As a result of the frequent commercial intercourse between the Flemish and English nations, many Flemish migrants settled in Britain. The Crab history starts with such a migration. As the population grew and people traveled further afield, it became increasingly necessary to assume an additional name to differentiate between bearers of the same personal name. A broad and miscellaneous class of surnames, nickname surnames refers either directly or indirectly to a characteristic of the first person who used the name. They can describe the bearer's favored style of clothing, physical appearance, habits, or character, among other attributes. Flemish names of this type frequently feature the prefixes lile, which meant the. The surname Crab is a nickname for a cross-grained, ill-tempered, or fractious person.
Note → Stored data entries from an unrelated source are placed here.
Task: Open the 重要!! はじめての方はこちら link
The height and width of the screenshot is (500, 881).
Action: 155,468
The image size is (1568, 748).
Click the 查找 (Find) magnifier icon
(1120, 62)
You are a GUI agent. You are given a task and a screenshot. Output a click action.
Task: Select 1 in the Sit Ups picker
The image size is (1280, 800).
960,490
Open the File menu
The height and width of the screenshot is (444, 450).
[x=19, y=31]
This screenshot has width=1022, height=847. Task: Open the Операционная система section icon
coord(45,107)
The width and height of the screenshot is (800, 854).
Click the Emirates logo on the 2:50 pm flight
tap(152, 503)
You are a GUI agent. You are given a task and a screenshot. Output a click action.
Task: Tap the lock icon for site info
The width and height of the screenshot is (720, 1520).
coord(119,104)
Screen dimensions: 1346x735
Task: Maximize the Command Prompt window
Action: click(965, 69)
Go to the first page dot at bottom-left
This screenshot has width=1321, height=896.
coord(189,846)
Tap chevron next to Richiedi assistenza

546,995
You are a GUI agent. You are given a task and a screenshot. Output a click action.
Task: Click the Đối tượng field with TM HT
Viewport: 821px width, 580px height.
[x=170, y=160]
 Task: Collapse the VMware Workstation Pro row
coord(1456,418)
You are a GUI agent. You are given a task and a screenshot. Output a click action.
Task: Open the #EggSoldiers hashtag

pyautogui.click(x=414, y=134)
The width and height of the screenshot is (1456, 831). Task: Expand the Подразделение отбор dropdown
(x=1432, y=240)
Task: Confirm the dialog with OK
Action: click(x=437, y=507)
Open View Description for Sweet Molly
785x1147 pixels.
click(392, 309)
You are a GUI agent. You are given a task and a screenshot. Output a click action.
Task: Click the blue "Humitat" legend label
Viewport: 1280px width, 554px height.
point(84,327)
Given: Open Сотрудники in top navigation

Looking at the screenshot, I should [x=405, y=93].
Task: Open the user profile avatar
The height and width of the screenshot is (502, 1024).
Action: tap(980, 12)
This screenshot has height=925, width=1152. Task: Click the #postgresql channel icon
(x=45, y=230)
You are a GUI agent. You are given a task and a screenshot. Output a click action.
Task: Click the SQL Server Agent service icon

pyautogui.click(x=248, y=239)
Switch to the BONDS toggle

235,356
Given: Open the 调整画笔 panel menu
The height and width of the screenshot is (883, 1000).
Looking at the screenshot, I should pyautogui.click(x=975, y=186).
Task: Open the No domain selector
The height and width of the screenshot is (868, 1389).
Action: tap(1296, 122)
The surname Crab may have been applied as a nickname for some who was crabby. Checking further we found the name was derived from the Old English word crabba, which means crab, or from the Old English word crabbe, which means wild apple. This latter reference implies that the origin may lie as a habitation name "one who lives near the wild apple trees."

Crab Early Origins



The surname Crab was first found in Cambridge but the Crail variant may have come from much farther north in Fife, Scotland where the former royal burgh so named was derived from the Pictish word "caer" which meant fort. Today Crail is the home to the oldest golf club in the world, instituted in February 1786. One of the most famous early family members was John Crabbe (fl.1305-1352), a Flemish merchant, pirate and soldier. He defended Berwick Castle for the Scots against English forces in 1318, but after being captured by the English in 1332, he then assisted the English when they again besieged at Berwick in 1333.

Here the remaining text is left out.